Current developments at the PDF Association 2021

PDF Association

After the most important PDF event of the year, the Online PDF Days 2021, successfully concluded with 38 webinars and more than 2,000 registered participants, we want to give a short overview of upcoming developments at the PDF Association.

The PDF Association, based in Berlin, is an international organization of member companies and individuals. Its goals are to advance PDF technology and support collaboration across the ecosystem. Founded in 2006 as the PDF/A Competence Center, it expanded in 2011 to cover all PDF-related topics.
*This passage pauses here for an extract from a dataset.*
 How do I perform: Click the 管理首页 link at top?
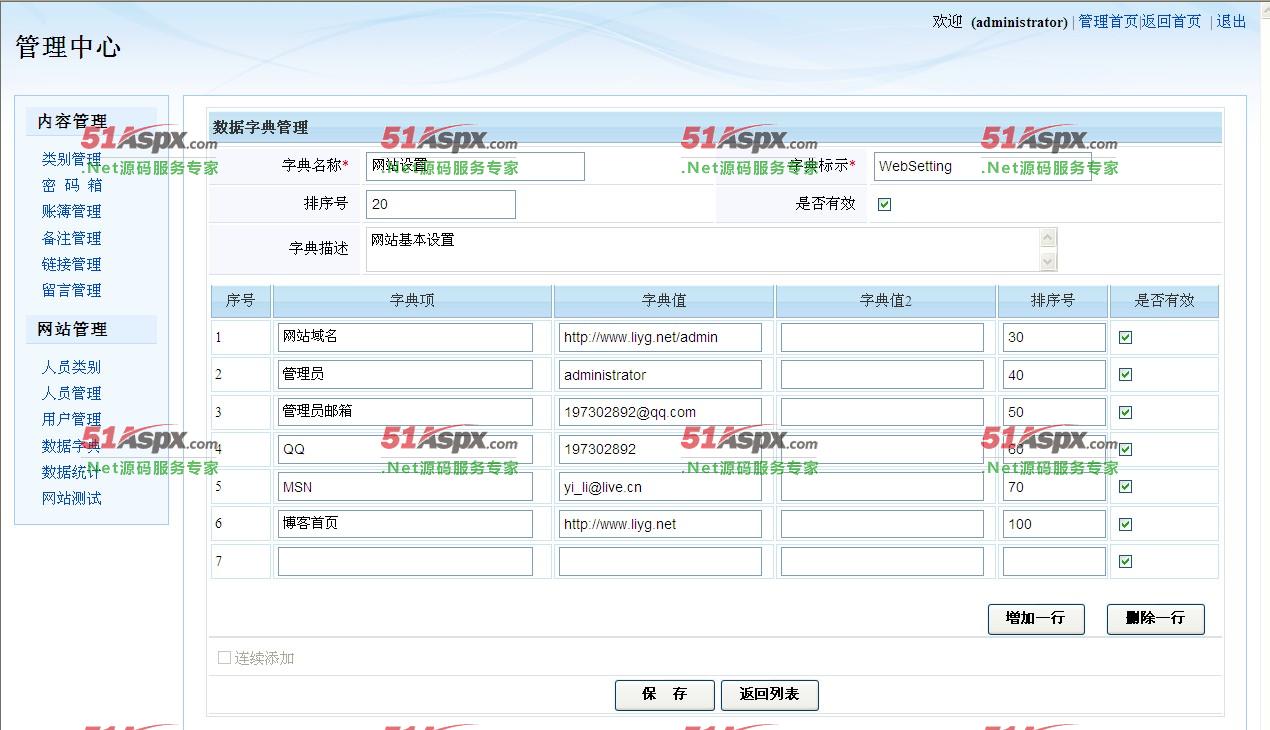point(1107,21)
Members include companies, non-profit organizations, government agencies, and consultants from more than 20 countries. Through working groups, events, and technical initiatives, the association supports both PDF developers and organizations that use PDF in document and enterprise content management.

Key current developments at the PDF Association

  • 3D technology in PDF
  • Email archiving with PDF
  • Securing PDF
  • Issues in PDF standards
  • New features for member services

3D technology in PDF

Advancing 3D technology is important for members in sectors such as AEC, aerospace, and automotive. The PDF Association published a detailed article on 3D PDF in September.

3D PDF is often used for plan and design data. It becomes especially valuable when this data can be distributed and archived for team use, even without the original CAD file. The PDF Association is currently promoting standardized 3D technologies in the PDF context, including broader STEP support in PDF. A STEP file is a 3D model in STEP format, the ISO standard for product data exchange.

More about working with 3D content in Acrobat:

https://helpx.adobe.com/acrobat/using/displaying-3d-models-pdfs.html

Email archiving with PDF

A notable collaboration with the University of Illinois has started to define a technical specification for email archiving with PDF.

More on email archiving with PDF:

Securing PDF

Peter Wyatt, CTO of the PDF Association and contributor to DARPA SafeDocs, spent much of 2021 improving the Arlington PDF Model, a machine-readable model derived from the PDF 2.0 specification.

The model is freely available on GitHub:

https://github.com/pdf-association/arlington-pdf-model

Issues in PDF standards

Peter Wyatt also maintains the pdf-issues repository. It is the central place for developers to report questions and issues in PDF specifications around PDF 2.0.

All developers, not only PDF Association members, are encouraged to contribute. Issues are reviewed by the PDF Technical Working Group, and resolved items have significantly improved interoperability and reliability across the PDF ecosystem.

New features for member services

The PDF Association recently updated its Feature Support pages so members can better showcase support for ISO standards through product profiles on pdfa.org. A new call-to-action element on each page also helps members direct traffic to their own products, services, and thought leadership content.

Outlook for 2022

Planning has started for the first live PDF technology event in Q3 2022. Additional projects are in preparation, including new standards, resources, and technologies.

A practical tip: monitor the ISO status page to follow the next steps in PDF-related standards work:

https://www.pdfa.org/iso-status

This page also includes results from ISO committee meetings responsible for specifications around PDF, PDF/A, PDF/UA, PDF/R, ECMAScript for PDF, and related standards.